IIROC Announces Two Chicagoans to Study HFT Impact

There is no rest in the search for the impact of high-frequency trading.

That’s the case at least in the Great North, where Canadian regulators are tapping two U.S. academics to propel their ongoing initiative to gather data and best understand the much publicized and vilified trading strategy into its last phase.

The Investment Industry Regulatory Organization of Canada (IIROC) announced the selection of a third project team to assess the impact of high-frequency trading (HFT) and related activity on Canadian equity markets as part of the final phase of its HFT Study. This new phase is tentatively titled, “High Frequency Market-Making during Times of Stress,” and is being run by Robert Korajczyk and Dermot Murphy.

Both Korajczyk and Murphy are professors from Chicago and have extensive experience studying, teaching and publishing reports about HFT, algorithmic trading and other market structure issues internationally. Korajczyk is a Harry G. Guthmann Professor of Finance at the Kellogg School of Management, Northwestern University while Murphy is from the University of Illinois at Chicago.

This last phase and team will examine items such as “phantom liquidity” and whether it adversely affects the implementation shortfall of program trades by large institutional traders, in addition to market stability during periods of permanent price movements or increased volatility. This liquidity provision will then be compared to that offered by designated market makers and other traders, both within and outside of stressful periods. This in turn may shed light on the stability of financial markets in which de-facto market makers may quickly withdraw.

The goal of the study, which has already seen two project teams announced – to get a complete picture of the trading strategy, evaluate its effects on the marketplace, and possibly formulate rules and or regulations to best meld the practice into Canadian market structure.

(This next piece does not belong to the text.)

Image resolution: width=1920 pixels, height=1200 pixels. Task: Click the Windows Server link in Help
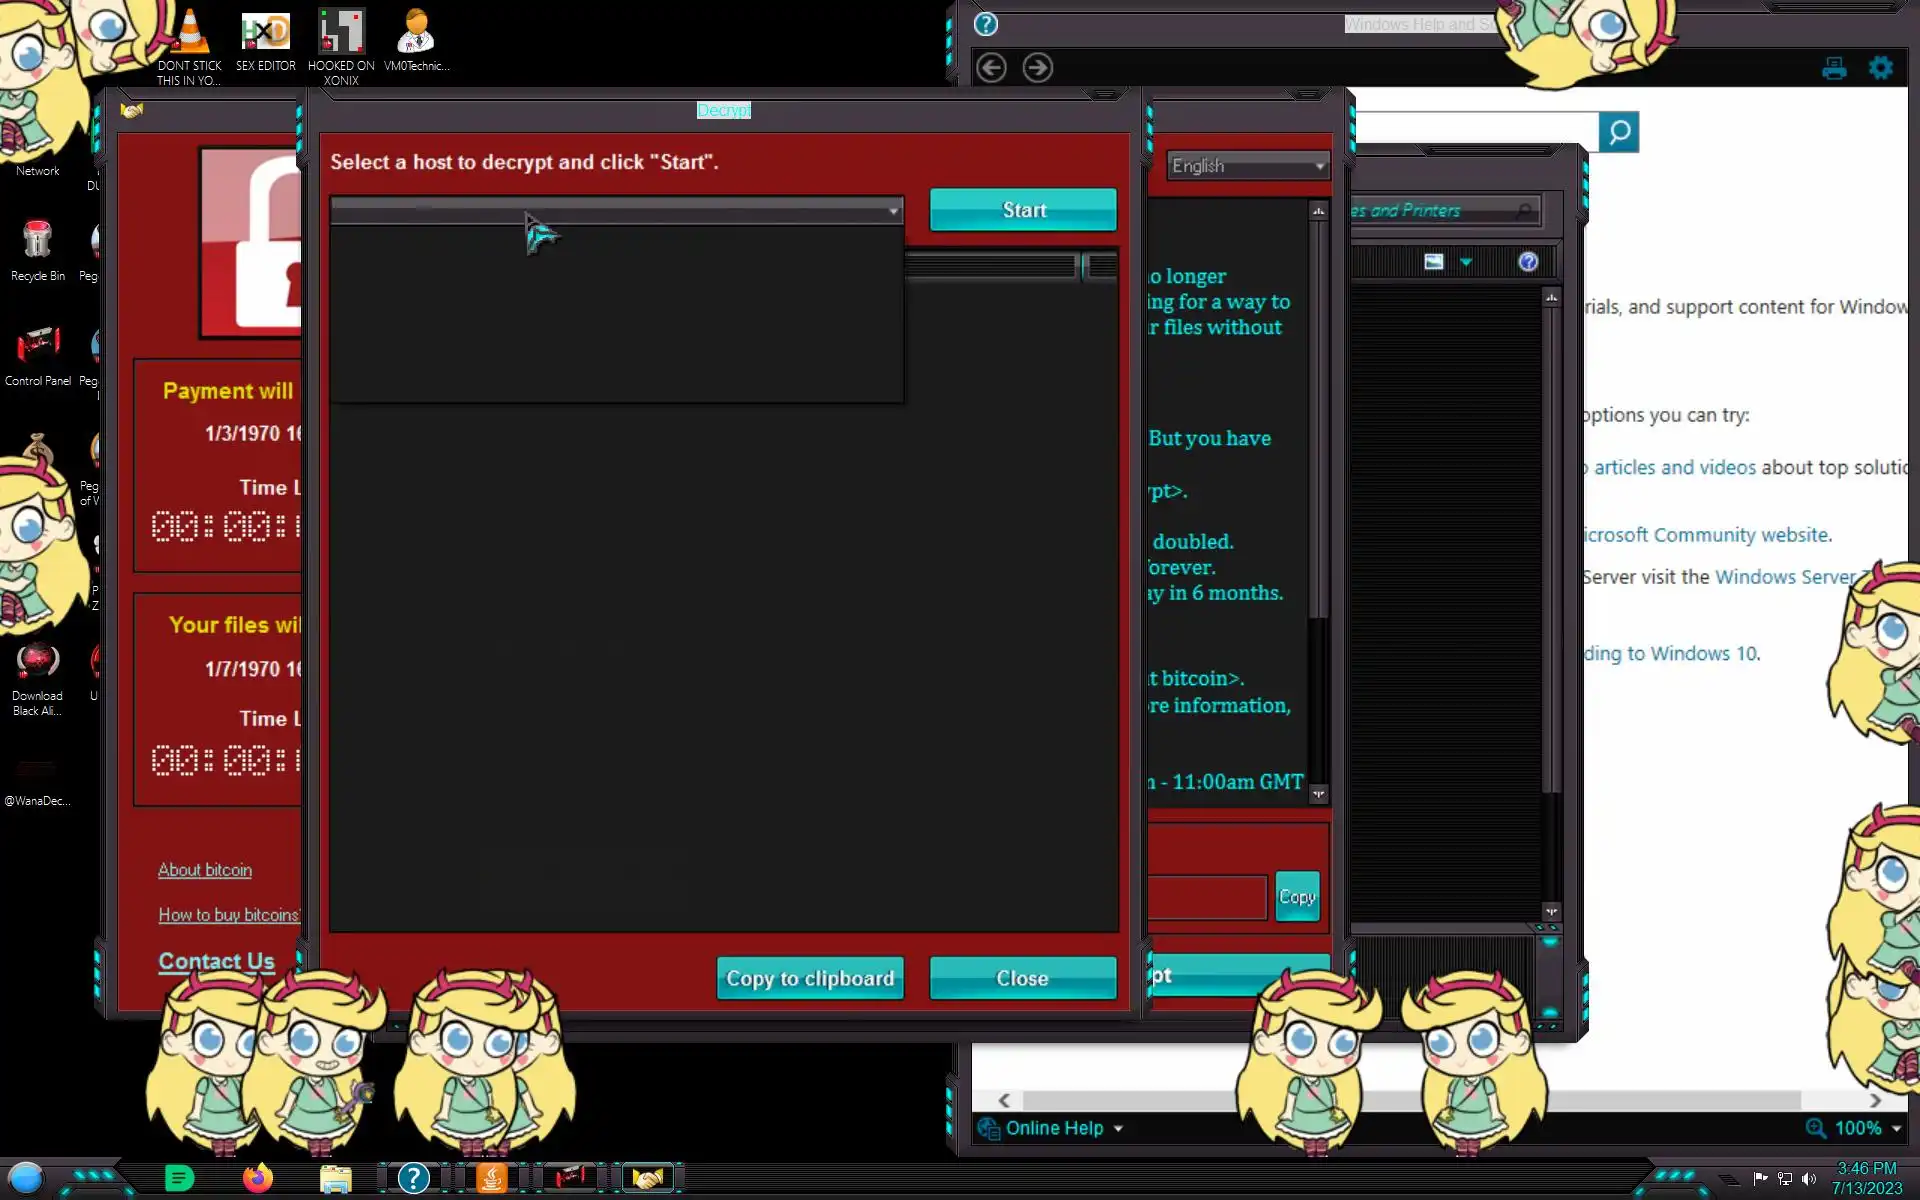coord(1785,577)
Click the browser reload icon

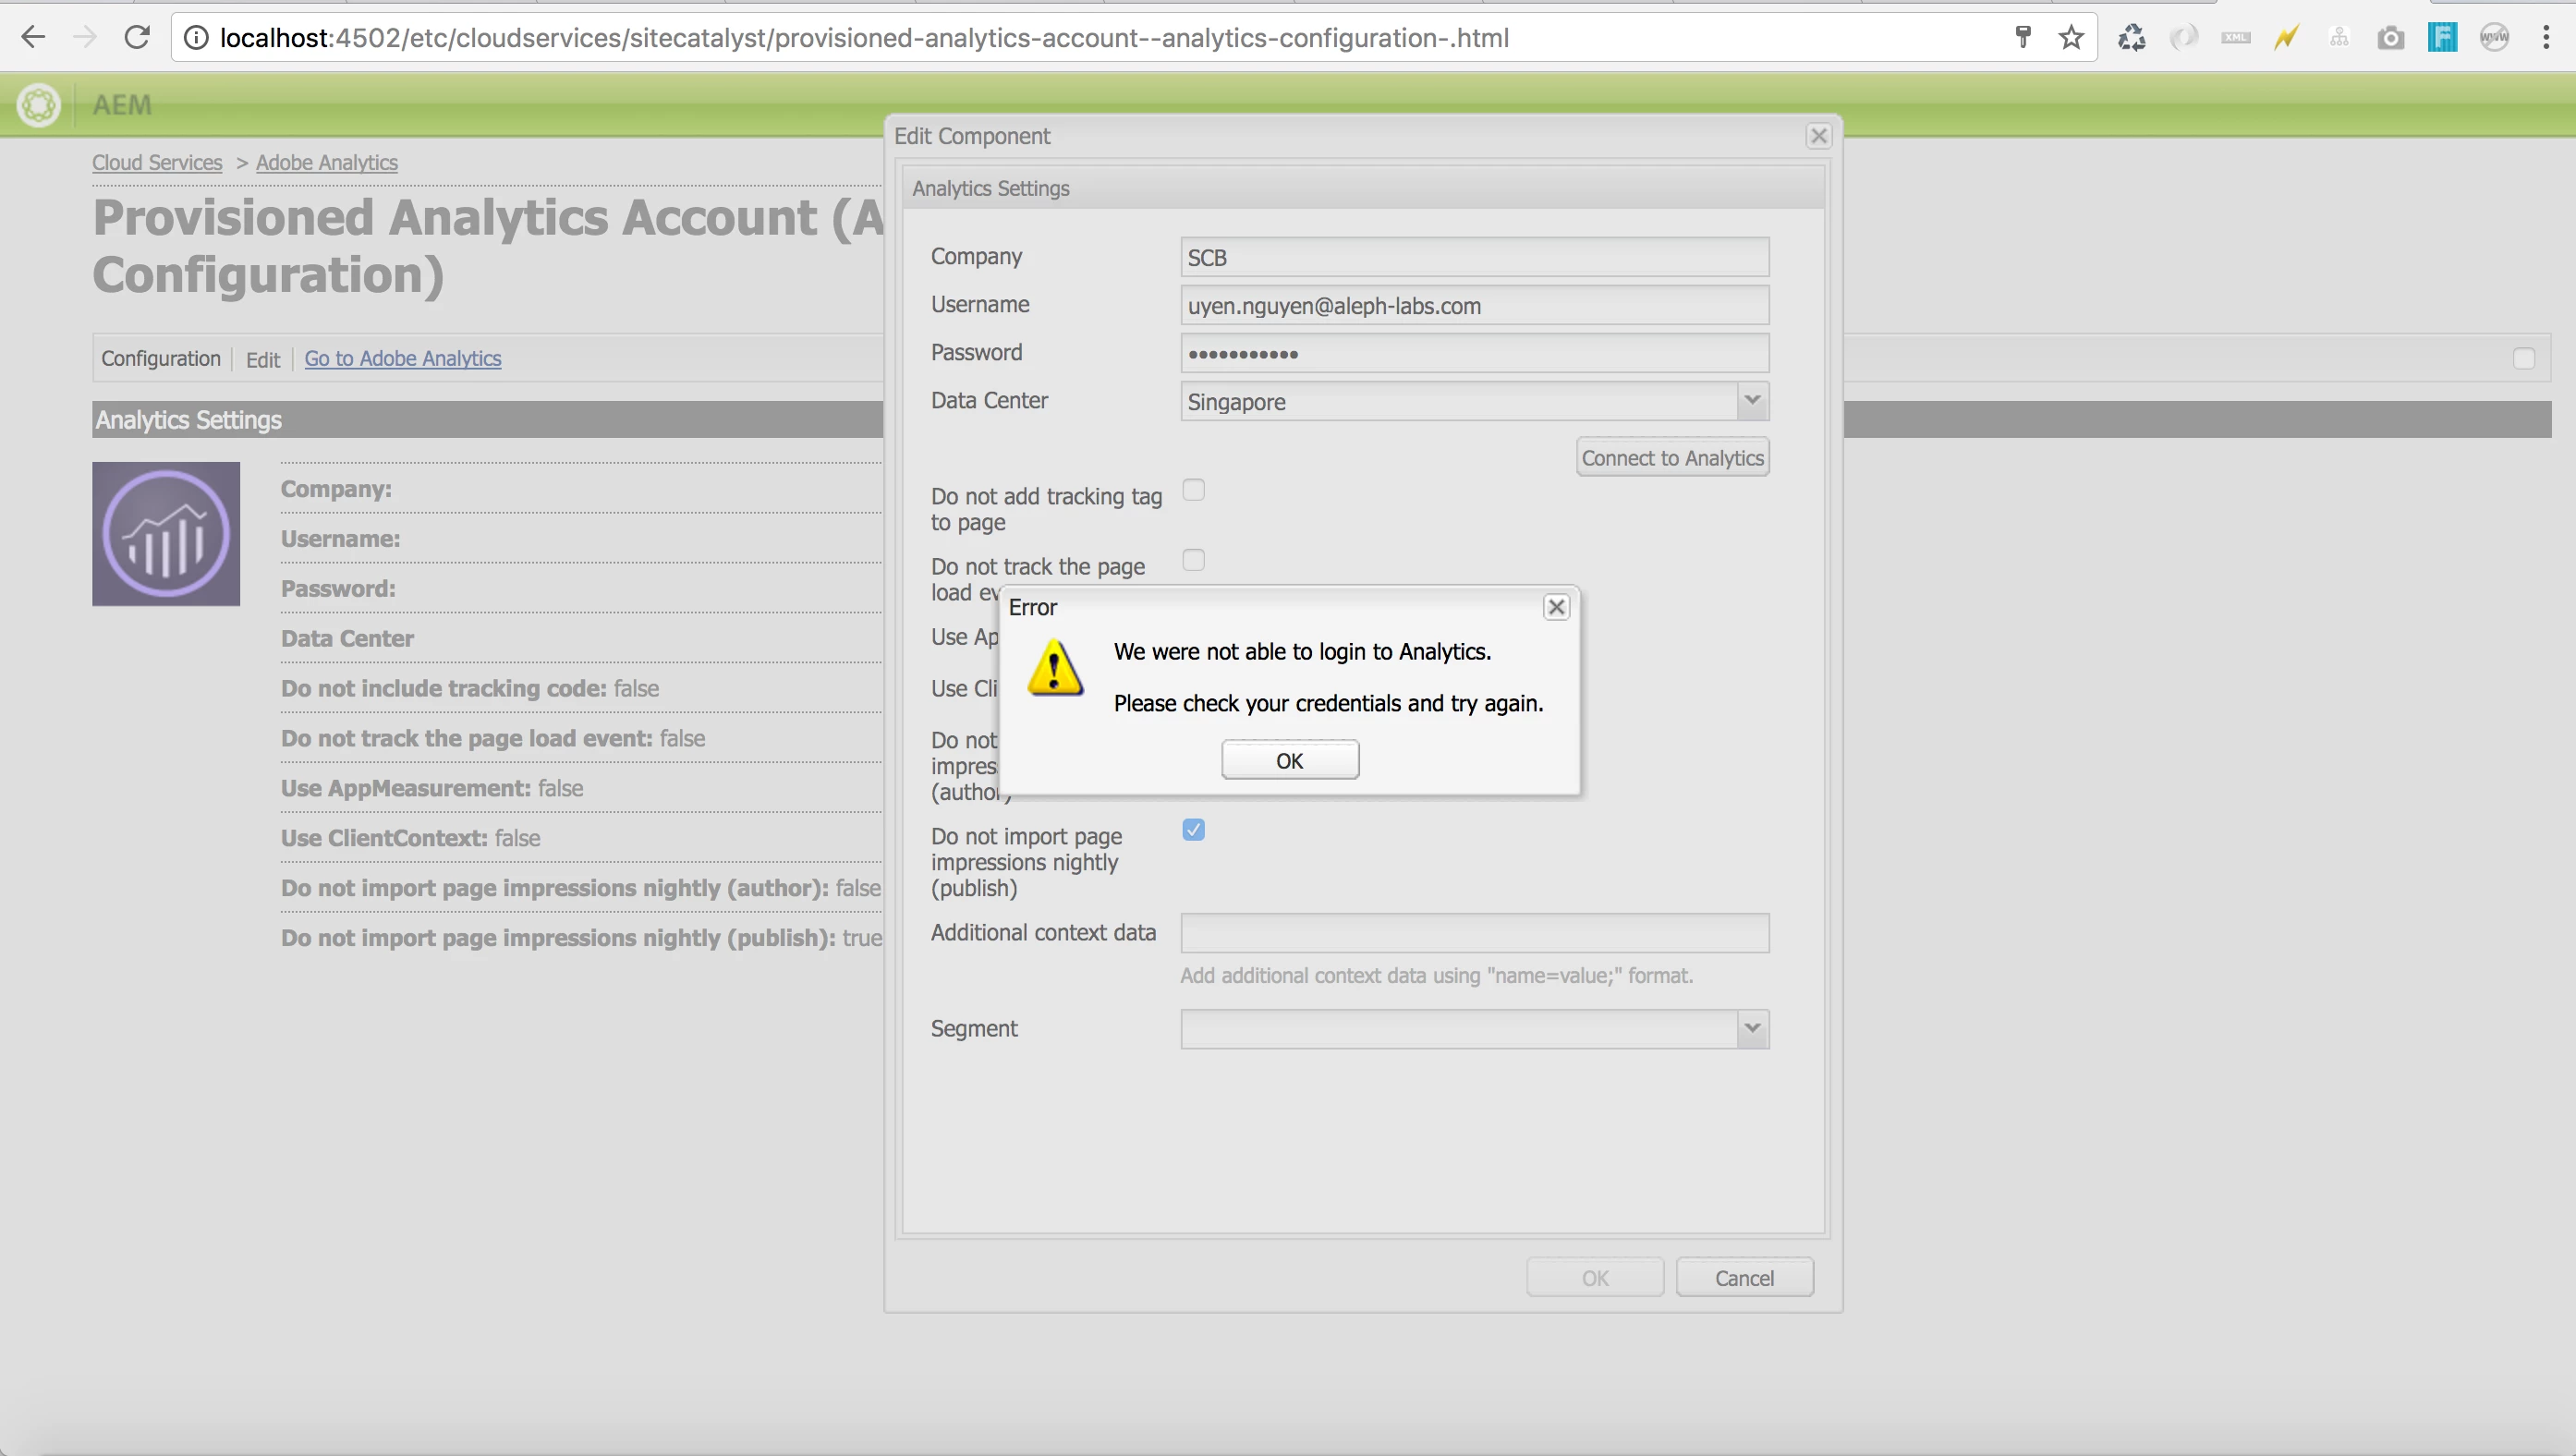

“We believe it’s important to address identified regulatory concerns relating to HFT using empirical data and objective study to better understand its impact on market integrity and quality, as well as overall investor confidence,” said Susan Wolburgh Jenah, IIROC president and chief executive officer. “This research, combined with IIROC’s ongoing work, will help to inform any further policy making or regulatory interventions.”

According to IIROC, this team will examine the role of high-frequency traders as (non-designated) “market makers” in providing liquidity during periods of market stress, and how that compares to the liquidity offered by designated market makers and other traders during these periods. Because HFTs have no obligation to provide liquidity, it is unclear whether market stability is improved during stressful periods when liquidity is needed most.

This impact analysis is the third phase of IIROC’s HFT Study. It follows the publication of the first two phases of the study in December 2012 which objectively identified a study group of traders and offered a detailed, statistical analysis of their activity. IIROC’s HFT Study will complement other initiatives already adopted by IIROC to govern high frequency and algorithmic trading. In particular, in 20I3 IIROC issued guidance on manipulative and deceptive trading. Surveillance alerts have been implemented and IIROC is actively monitoring to detect these rule violations.

In April 2014, IIROC announced the selection of the first two project teams. All the teams will, as part of their research, have access to secure and “masked” data for the period of January 1, 2012 to June 30, 2013. IIROC expects to have the final phase of the three-part HFT Study completed by the end of 2014.